Directions
Going through the data below, copy out each line where the word "agent" shows up.

Source material

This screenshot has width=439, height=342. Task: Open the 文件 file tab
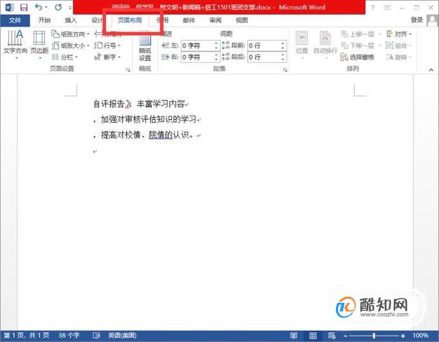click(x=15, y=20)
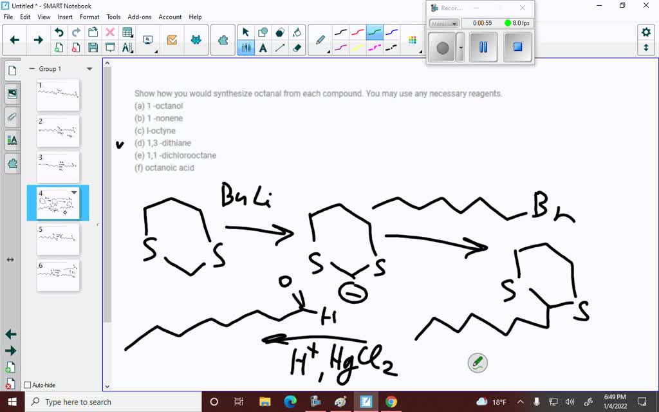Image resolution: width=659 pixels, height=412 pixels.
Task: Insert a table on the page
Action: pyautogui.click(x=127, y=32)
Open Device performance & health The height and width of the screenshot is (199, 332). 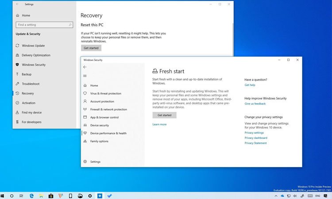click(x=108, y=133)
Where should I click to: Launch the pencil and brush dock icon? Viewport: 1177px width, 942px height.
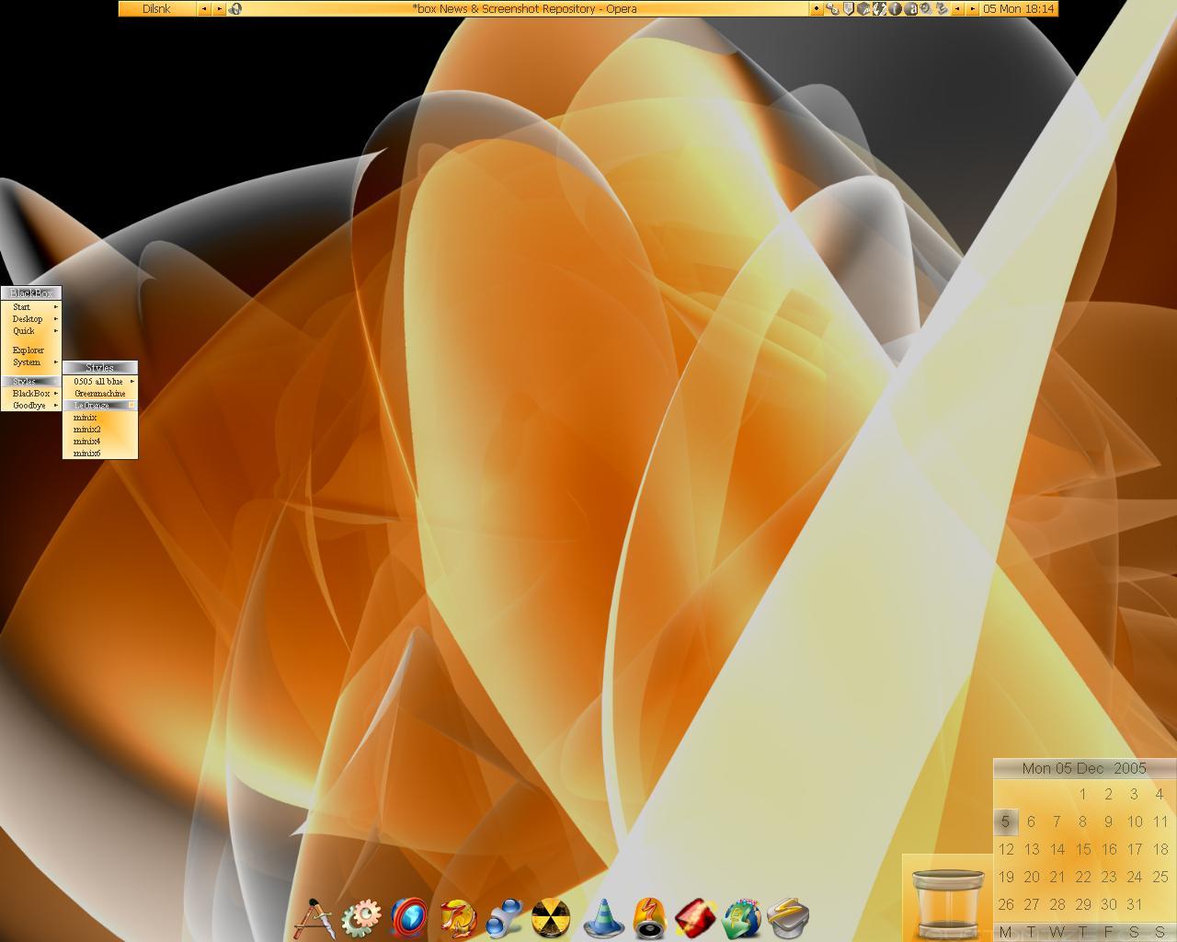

--

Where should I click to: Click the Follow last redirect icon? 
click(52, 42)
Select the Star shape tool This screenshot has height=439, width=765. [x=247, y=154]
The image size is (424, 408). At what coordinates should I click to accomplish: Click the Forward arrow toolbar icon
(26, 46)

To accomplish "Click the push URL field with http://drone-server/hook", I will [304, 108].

--

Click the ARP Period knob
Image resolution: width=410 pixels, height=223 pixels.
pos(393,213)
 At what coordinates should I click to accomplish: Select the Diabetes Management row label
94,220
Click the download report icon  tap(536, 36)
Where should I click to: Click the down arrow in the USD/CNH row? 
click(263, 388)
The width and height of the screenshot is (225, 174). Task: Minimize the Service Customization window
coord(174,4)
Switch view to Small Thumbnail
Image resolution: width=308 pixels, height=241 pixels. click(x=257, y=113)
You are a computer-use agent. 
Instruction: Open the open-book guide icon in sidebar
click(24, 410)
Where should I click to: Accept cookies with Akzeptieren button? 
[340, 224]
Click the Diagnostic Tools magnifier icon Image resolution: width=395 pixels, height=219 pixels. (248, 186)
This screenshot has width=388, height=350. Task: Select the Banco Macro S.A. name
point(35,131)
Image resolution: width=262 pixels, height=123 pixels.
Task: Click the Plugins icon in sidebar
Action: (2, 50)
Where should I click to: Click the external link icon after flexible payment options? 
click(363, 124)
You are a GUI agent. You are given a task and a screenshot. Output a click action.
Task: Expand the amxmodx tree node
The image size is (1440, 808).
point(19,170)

Solved exercise
You are a computer-use agent. 
You are a GUI agent. You are given a task and a screenshot. Output a click action.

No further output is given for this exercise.